Instruction 1 — In the FPGA discussion thread, how many levels of logic did Vivado produce for the mod-24 reduction?
Instruction 2 — Repeat everything in the FPGA discussion thread from "It's 2016 and" down to "12-bit number, mod-24.".

Document text —
--------------------
I remember going to a Celoxica Handel-C presentation long ago. As I recall they did try to convince managers that any software person who wrote C could also design FPGAs with Handel-C.
 
What about SDSoC Development Environment? Anyone with some hands on experience? I've seen a demo a few moths back and that looked promissing
 
On 7/23/2016 3:58 PM, Kevin Neilson wrote:
> I remember going to a Celoxica Handel-C presentation long ago. As I recall they did try to convince managers that any software person who wrote C could also design FPGAs with Handel-C.

Those people can also program FPGAs in VHDL. Did they try to say it
would take no training?

--

Rick C
 
On Saturday, July 23, 2016 at 6:00:03 AM UTC+2, rickman wrote:
On 7/22/2016 11:35 PM, Allan Herriman wrote:
On Fri, 22 Jul 2016 09:43:24 -0700, Kevin Neilson wrote:

It's 2016 and I still have to write out most of my code at very low
levels of abstraction like I did ten years ago. Whenever I hear about a
new tool that supposedly converts C to gates, I don't even look into it,
because I can't even get Verilog to synth properly.

My latest example: I needed to reduce an 12-bit number, mod-24.

input [11:0] x;
always@(posedge clk) xmod24 <= x%24;

When I put this in Vivado, what do I get? 40 LUTs (plus some carry
chains) and 10 levels of logic. TEN. Needless to say, that won't meet
timing at 350MHz, especially when it involves getting on and off a bunch
of little carry chains.
--------------------
Information shown —
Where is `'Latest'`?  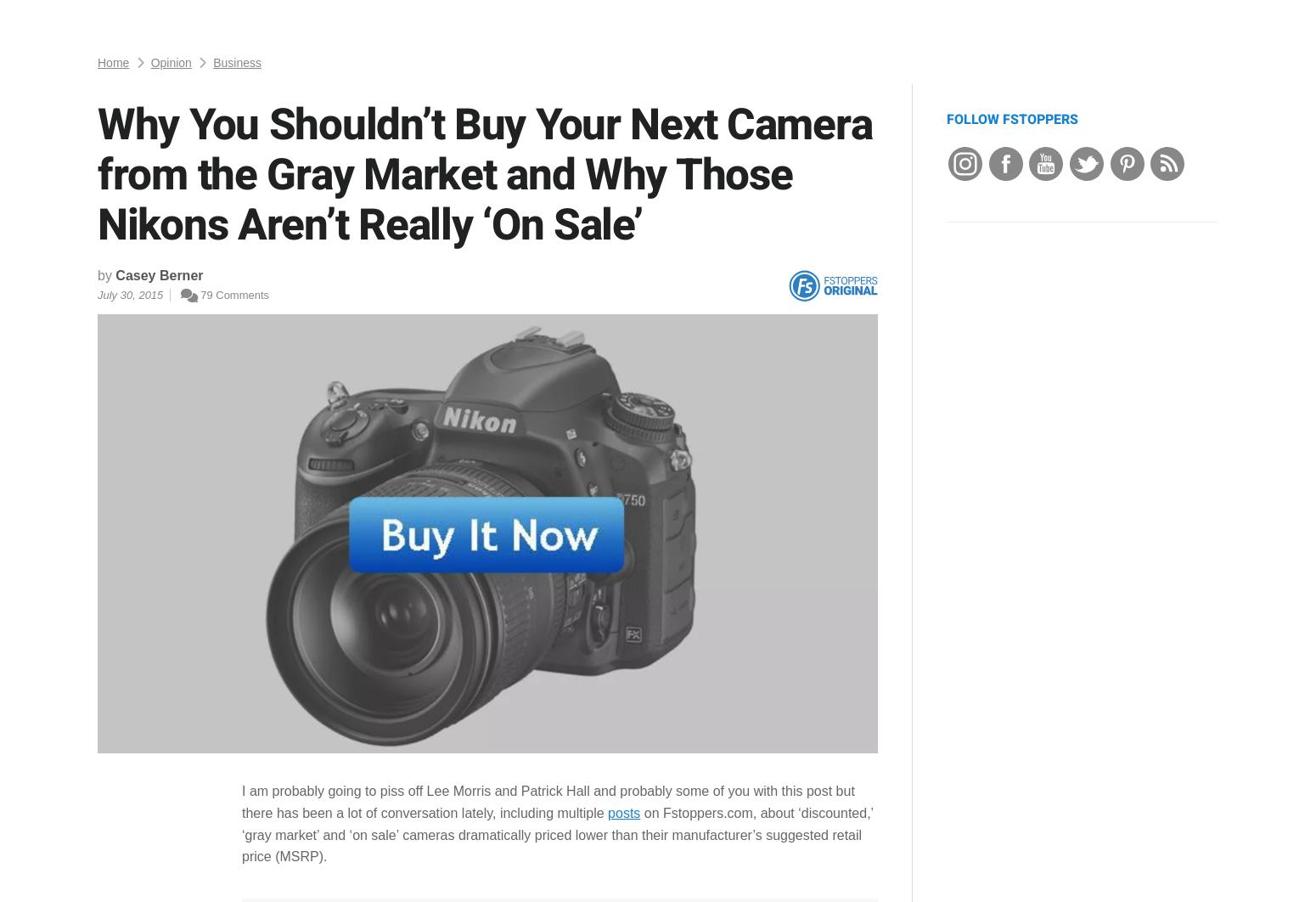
--------------------
Full output 1 — Ten levels of logic.

Full output 2 —
It's 2016 and I still have to write out most of my code at very low
levels of abstraction like I did ten years ago. Whenever I hear about a
new tool that supposedly converts C to gates, I don't even look into it,
because I can't even get Verilog to synth properly.

My latest example: I needed to reduce an 12-bit number, mod-24.